* _Fragmento de página_
EL PASADO QUE REGRESA
Que un perro faldero, un chucho sin raza ni dignidad, de esos que lamen la mano de su ama y se arrastran con la barriga pegada al suelo, se atreva a insultar a los débiles, es la definición más pura de la cobardía. No es valentía lo que lo mueve, es miseria, es ruindad. ¿Acaso ignora la podredumbre que respira en su propia casa, en su propia cama, bajo sus propias sábanas? Si tanto se envalentona con su ladrido hueco, habrá que recordarle que los perros falderos ladran mucho, pero muerden poco. Y cuando se les pisa el hocico, chillan como ratas.
Las cuatro letras que escupió su boca apestan a vómito rancio. Encajan mejor en ella, en su mujer: la mater amantísima de escaparate, la santa de pega, la esposa ejemplar que predica rectitud mientras juega en la sombra con cartas marcadas. Esa señora perfecta que, cuando se apagan las luces, se convierte en todo lo que niega.
Ignorante. Sí, usted, ignorante. Porque la vida tiene una costumbre infalible: el pasado siempre regresa. Regresa como un espectro que no sabe morir, como un veneno que no se extingue, como una herida mal cerrada que supura pus con los años. Y cuando regresa, arranca las caretas, destroza las apariencias, convierte las sospechas en certezas.

* _Datos proporcionados_
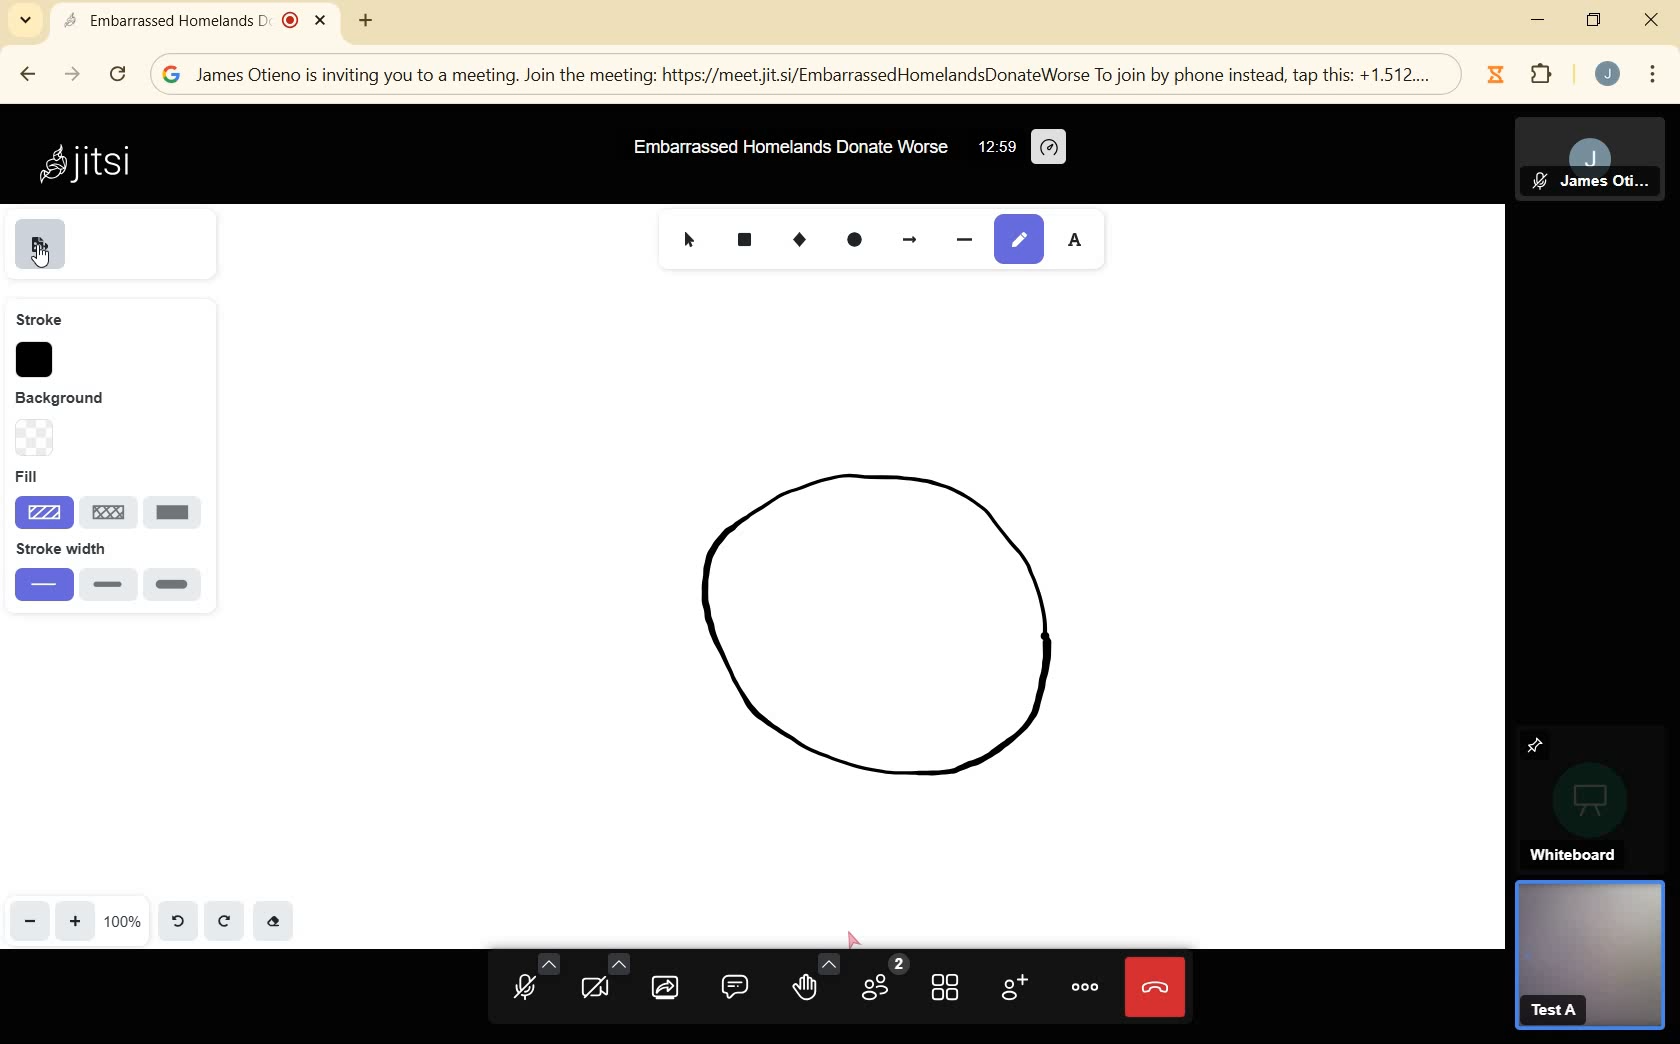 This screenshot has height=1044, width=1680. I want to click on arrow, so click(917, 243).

...

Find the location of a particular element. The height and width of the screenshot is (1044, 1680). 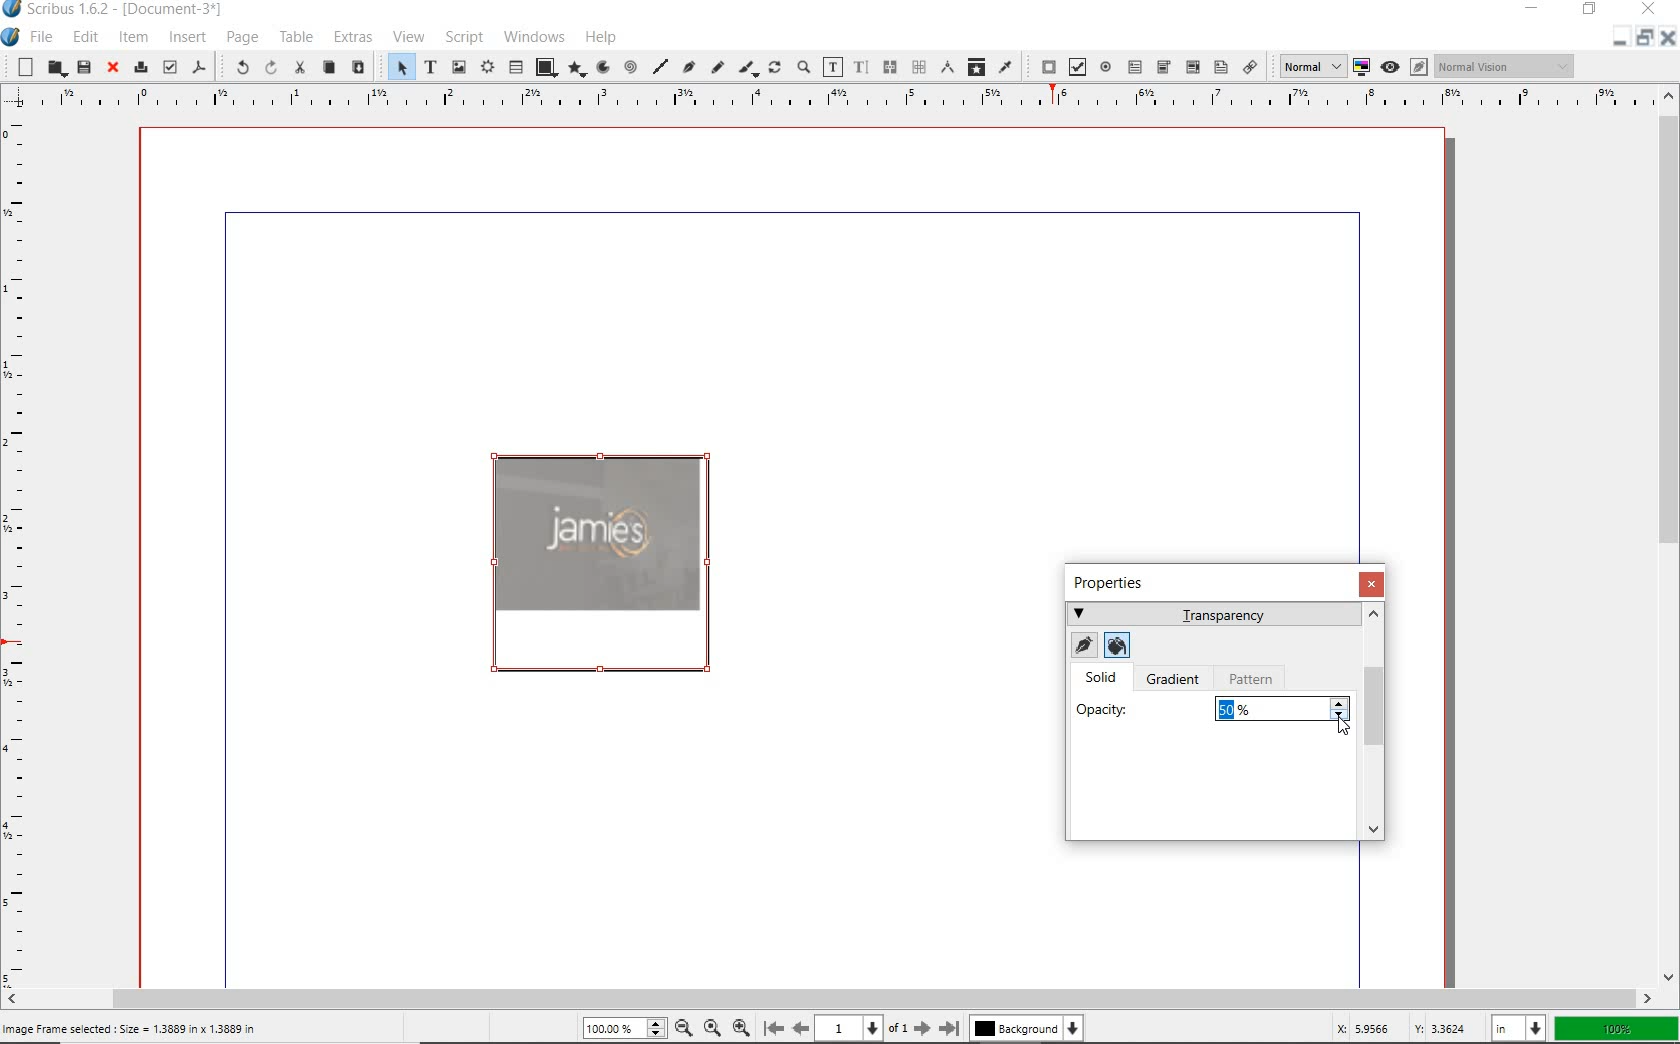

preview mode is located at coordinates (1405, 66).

* _Tareas a realizar_
A. Reproduce sin cambios el pasaje del texto sobre el pasado que regresa que empieza en "Las cuatro letras" y termina en "sospechas en certezas.", con ambos extremos incluidos.
B. Prosigue el texto sobre el pasado que regresa a partir de su última frase.

* _Resultados por tarea_
A.
Las cuatro letras que escupió su boca apestan a vómito rancio. Encajan mejor en ella, en su mujer: la mater amantísima de escaparate, la santa de pega, la esposa ejemplar que predica rectitud mientras juega en la sombra con cartas marcadas. Esa señora perfecta que, cuando se apagan las luces, se convierte en todo lo que niega.
Ignorante. Sí, usted, ignorante. Porque la vida tiene una costumbre infalible: el pasado siempre regresa. Regresa como un espectro que no sabe morir, como un veneno que no se extingue, como una herida mal cerrada que supura pus con los años. Y cuando regresa, arranca las caretas, destroza las apariencias, convierte las sospechas en certezas.

B.
¿Sabe usted algo? El padre de aquella criatura nonata no era usted. Lo repito:no era usted. Ese hijo no nacido no habría llevado su sangre, sino la de otro. Fruto de esos amoríos furtivos y asquerosamente breves, pero lo bastante intensos como para grabar huellas imposibles de borrar. ¿Qué hubiera pasado si el niño hubiera llegado al mundo con pelo rizado y piel morena, en lugar de esa palidez heredada de sus “legítimos”? ¿Qué habría hecho entonces el gran esposo ejemplar? ¿Tragar saliva? ¿Mentir con la misma lengua con la que insulta?
Por suerte —sí, por suerte— aquel aborto “espontáneo” fue la coartada perfecta. Una liberación, un muro levantado para tapar la vergüenza. Pero no se engañe: lo tapado no desaparece, solo espera su turno. Y su turno ya llegó.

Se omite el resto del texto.